Шрифт:
Интервал:
Закладка:
Как сухая трава, как поверженный дуб,
Так погиб мой народ, истлевающий труп.
Прогремел для него Божий голос с высот, —
И не внял, и не встал, и не дрогнул народ...
Но после конгресса сионистов поэт с умилением приветствует «Званых в Сионе» в стихотворении, полном надежд и веры в национальное обновление. В призыве к возрождению Сиона видел «чудо» и старший поэт скорби Фруг, переживший уже разочарование прежнего палестинофильства. «Народ мессии ждет, — писал Фруг по поводу Базельского конгресса (стихотворение «Чудо» в «Сионидах»):
Народ грезе смутной верит и чуда ждет;
Но разве чудо не свершилось уже пред нами?
Кто они, В ком сердце пламенно забилось,
Чтобы зажечь в ночной тени нам путеводные огни?

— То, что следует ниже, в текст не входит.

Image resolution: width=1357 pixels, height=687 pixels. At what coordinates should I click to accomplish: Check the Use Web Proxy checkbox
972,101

Скоро, однако, душу старшего поэта стали одолевать сомнения. В своем символе сионской веры («Credo») Фруг молился с тоской, надеждой и тревогой о том, чтобы не повторилась обычная в еврейской истории трагедия псевдомессианства:
Чтобы скитальца на родное лоно
зовущая теперь звезда Сиона
Не была одной из тех падучих звезд,
Что столько раз являли свой блеск мгновенный
В ночь его печали — и гасли в тьме ночной.

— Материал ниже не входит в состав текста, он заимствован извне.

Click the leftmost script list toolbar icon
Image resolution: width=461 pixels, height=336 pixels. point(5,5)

Бялик поднимается до вершин творчества, когда воспевает героизм духа старого еврейства. Самые вдохновенные строфы, волнующе скрытой в них святой тоской, относятся к тихой обители духа — старому бет-гамидрашу, где в иешиве, среди фолиантов Талмуда, протекала ранняя юность поэта (1898):
Если познать ты хочешь тот родник, откуда мученики-братья
Твои черпали силу в черный день, идя с весельем на смерть,
Как на престол вступая на костры и умирая с криком: Бог единый!..
И если хочешь видеть ту твердыню, где прадеды укрывали клад любимый,
Свою святую Тору, — то иди в убогую молитвенную школу:
Узришь там одинокие колосья — ряд голов нахмуренных, иссохших.
То дети голуса, согбенные ярмом, пришли забыть страданья за Гемарой,
За древними сказаньями — нужду, и заглушить псалмом свою заботу.
Ничтожная и жалкая картина для глаз чужих, но ты почуешь сердцем,
Что предстоишь у дома жизни нашей, у нашего хранилища души...
То искра от великого огня, его зажгли твои отцы на жертвеннике вечном.
И, может быть, их слезы нас домчали до сей поры: они своей молитвой
У Господа нам вымолили жизнь и, умирая, жить нам завещали...[25]
В стихотворении «На пороге бет-гамидраша» поэт, измученный житейскою борьбою, опять ищет спасения у этого заветного порога, в храме своей юности, в старом пустеющем гнезде, покидаемом молодыми птенцами. Он плачет и о разрушении своей души, и о развале этого «убежища вечного народа, сени мощного духа», откуда теперь разбегается молодежь к чужим порогам, блуждая, отталкиваемая враждебною средою или — что еще хуже — поглощаемая ею и погибающая для нации. В поэме «Подвижник науки» («Hamatmid», 1895 г.) изображен отживающий тип иешиботника, который днем и ночью сидит над фолиантами Талмуда и в заунывном напеве древнего текста изливает всю тоску души, не знавшей любви, юных порывов, радостей жизни:
Так учит нас Рава... Так учит Аббайя...
И шепотом хриплым весь мир заглушая,
Не слышит он сам, как в груди, погибая,
Рыдает и молит живая душа.
Личность гибнет в этом подвиге назарея древней науки, но ведь нация спасалась такими подвижниками. Создаст ли новая жизнь таких рыцарей духа? Поэт не уверен в этом, как будто не сознавая, что он сам и ему подобные носители старого духа под новой оболочкой творят тот синтез старого и нового еврейства, в котором заключается тайна национального возрождения. Позже, с момента кишиневского погрома (1903), дух поэта вновь омрачается, и в его песнях звучат зловещие ноты Кассандры.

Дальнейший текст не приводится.